Moving forward, significant work has already been done to try and validate PRIMEtime CE although this is not without its difficulties (for reasons I won’t go in to here). However, if I’ve learnt anything from the process it’s that the choices made about what model structure to use, what data to put into it, and what baseline settings to choose can have a major impact on the results.

Therefore, being explicit and transparent about these choices is crucial, particularly for the decision makers trying to make sense of it all.

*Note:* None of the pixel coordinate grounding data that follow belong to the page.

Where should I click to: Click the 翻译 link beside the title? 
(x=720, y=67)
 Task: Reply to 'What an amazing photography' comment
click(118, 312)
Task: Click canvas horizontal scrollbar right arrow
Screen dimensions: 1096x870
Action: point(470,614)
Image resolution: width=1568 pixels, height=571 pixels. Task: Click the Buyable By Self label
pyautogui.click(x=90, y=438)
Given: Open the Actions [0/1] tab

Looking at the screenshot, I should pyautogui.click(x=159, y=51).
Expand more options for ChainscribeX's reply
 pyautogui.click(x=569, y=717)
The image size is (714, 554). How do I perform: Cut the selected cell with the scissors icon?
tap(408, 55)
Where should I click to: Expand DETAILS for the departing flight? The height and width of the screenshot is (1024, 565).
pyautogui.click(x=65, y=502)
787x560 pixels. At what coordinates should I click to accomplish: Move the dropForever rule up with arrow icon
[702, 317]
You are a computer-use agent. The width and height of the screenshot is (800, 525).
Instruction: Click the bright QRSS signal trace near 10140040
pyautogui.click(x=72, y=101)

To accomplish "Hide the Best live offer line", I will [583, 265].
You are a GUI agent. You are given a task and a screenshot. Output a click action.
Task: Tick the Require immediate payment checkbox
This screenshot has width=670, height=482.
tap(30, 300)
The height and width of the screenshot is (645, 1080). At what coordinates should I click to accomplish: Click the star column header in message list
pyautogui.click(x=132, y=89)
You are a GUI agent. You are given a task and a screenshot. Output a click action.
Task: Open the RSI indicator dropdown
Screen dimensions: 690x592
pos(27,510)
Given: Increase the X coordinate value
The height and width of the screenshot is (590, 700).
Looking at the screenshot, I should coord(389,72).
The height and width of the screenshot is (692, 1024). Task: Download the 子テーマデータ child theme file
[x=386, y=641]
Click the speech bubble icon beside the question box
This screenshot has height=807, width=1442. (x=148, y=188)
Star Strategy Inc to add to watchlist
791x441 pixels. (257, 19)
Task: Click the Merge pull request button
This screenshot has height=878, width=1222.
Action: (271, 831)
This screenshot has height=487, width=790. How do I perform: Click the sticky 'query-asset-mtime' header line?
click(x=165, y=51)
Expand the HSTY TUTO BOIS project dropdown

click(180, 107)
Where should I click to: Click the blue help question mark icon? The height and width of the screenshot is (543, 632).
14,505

In terms of the future of this work, PRIMEtime CE has been presented to and shared with a range of stakeholders, from the Department of Health to local authorities. Following feedback, future work will focus on adding in more risk factors and adapting the model to be better suited to local and regional analyses.

For me, the past three years have been a valuable insight into public health economic modelling, both in terms of its value and its limitations. However, more complexity does not always mean a model is better. To paraphrase Prof Chris Whitty when he stepped down as Chief Scientific Adviser to the UK Department for International Development (and to quote from one of our recent papers): “a model that is simple, timely, and lays bare its problems is far more useful to a policymaker than one that is more detailed, more complicated, possibly more accurate, but less interpretable and arrives after the policy decision is made.”

Having recently finished his DPhil, Adam Briggs has returned to the Oxford public health specialty registrar training scheme and is currently spending a year in the US as a Harkness Fellow in Health Care Policy and Practice funded by the Commonwealth Fund. Before public health training, Adam studied Natural Sciences at Cambridge University and then moved to Oxford University to study Medicine. He has an MSc in Global Health from the University of Oxford and worked in London and America before moving back to Oxford to pursue a career in Public Health.